How would we remove the minimum element? First, we have to locate it, then we have to remove it. How do we locate the minimum element?

One common approach is to recur down the list with an extra parameter that holds the smallest element seen so far. When we get to the empty list, we return that minimum value. This extra parameter that holds a value determined over the course of the computation is called an accumulator (it accumulates a value over the computation). We will write a separate method findMinEltAccum to find the smallest element, then have the findMinElt method call this function initialized with the first element in the list. The code follows:

 interface IListNum { IListNum remElt (int elt); IListNum remMinElt (); int findMinElt (); int findMinEltAccum (int min); } class MtListNum implements IListNum { MtListNum(){} // element not in list, so nothing to remove public MtListNum remElt (int elt) { return this; } public MtListNum remMinElt () { return this; } public int findMinElt () { throw new RuntimeException("can't find min in empty list"); } public int findMinEltAccum (int min) { return min; } } class ConsListNum implements IListNum { int first; IListNum rest; ConsListNum(int first, IListNum rest) { this.first = first; this.rest = rest; } // removes one occurrence of given element from list public IListNum remElt(int elt) { if (elt == this.first) return this.rest; else return new ConsListNum(this.first, this.rest.remElt(elt)); } public IListNum remMinElt() { return this.remElt(this.findMinElt()); } // initialize accumulator to first, find min in rest public int findMinElt () { return this.rest.findMinEltAccum(this.first); } public int findMinEltAccum (int min) { if (this.first < min) return this.rest.findMinEltAccum(this.first); else return this.rest.findMinEltAccum(min); } }

One potential problem with this code is that it doesn’t limit findMinEltAccum to being used as a helper for findMinElt.

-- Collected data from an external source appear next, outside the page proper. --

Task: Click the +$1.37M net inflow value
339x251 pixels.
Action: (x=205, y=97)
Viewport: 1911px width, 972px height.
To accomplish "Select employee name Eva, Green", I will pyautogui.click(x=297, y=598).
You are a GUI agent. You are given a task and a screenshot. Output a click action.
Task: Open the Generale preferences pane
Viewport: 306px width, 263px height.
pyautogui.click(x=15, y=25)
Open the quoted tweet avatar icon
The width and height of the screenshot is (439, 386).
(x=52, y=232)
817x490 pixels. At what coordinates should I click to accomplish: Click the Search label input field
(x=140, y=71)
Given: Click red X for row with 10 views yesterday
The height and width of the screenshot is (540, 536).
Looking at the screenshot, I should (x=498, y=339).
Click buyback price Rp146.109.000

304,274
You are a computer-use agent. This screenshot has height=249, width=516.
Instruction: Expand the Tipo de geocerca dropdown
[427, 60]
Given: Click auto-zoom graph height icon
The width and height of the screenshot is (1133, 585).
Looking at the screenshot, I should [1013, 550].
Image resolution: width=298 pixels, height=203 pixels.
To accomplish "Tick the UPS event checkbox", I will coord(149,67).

We’ll deal with that issue next week.

#### 2.2Why Do Lists This Way?

If you’ve seen Java before, you almost certainly saw lists done differently, using one of the following two ways:

• Using the built-in Java list classes.

Built-in Java lists do not satisfy our ISet interface because the return types are different. The nearest analog to cons (addElt), for example, has the following type for a list of integers:

addFirst : int -> void (where the list arg is implicit)

Where’s the list containing the new element? Whereas our ISet interface returns the new list, the Java list library reuses the existing object and changes its contents to include the new list. Changing the contents of objects can have some nasty consequences. We will spend considerable time discussing the advantages and disadvantages of mutating data structures after Thanksgiving.

• Using a single class for both the empty and cons cases.

Roughly speaking, this approach captures a list in a single class:

 class ListNode { int first; ListNode rest; ... }

One would set rest to a special value called null to represent the empty list (this passes the type checker in Java).

This solution is awful. Every time you call a method on a list, you have to check whether you have an empty list. You have to clutter up your code with a lot of tests about the "type" of a list. What if you forget to make this test and accidentally try to call a method on a null object? Java gives you a run-time error. If you use a separate subclass for the empty class, Java takes care of calling the proper code automatically. Your code is simply cleaner.

We repeat an earlier mantra: TYPE CHECKS ARE NOT PART OF OO PROGRAMMING. OO uses dispatch, not type checks.

Let’s say this again: null-delimited lists are not OO lists. Even the inventor of null references now gives talks calling this his "billion dollar mistake" (a rough estimated cost of null errors in software over the years). Google advocates against them in production code (see the Google code talk linked to the lectures webpage.)

To wrap up, write out the recurrences for the priority queue operations on lists. Compare to the recurrence for remMinElt on heaps. This motivates preferring sorted lists to regular lists.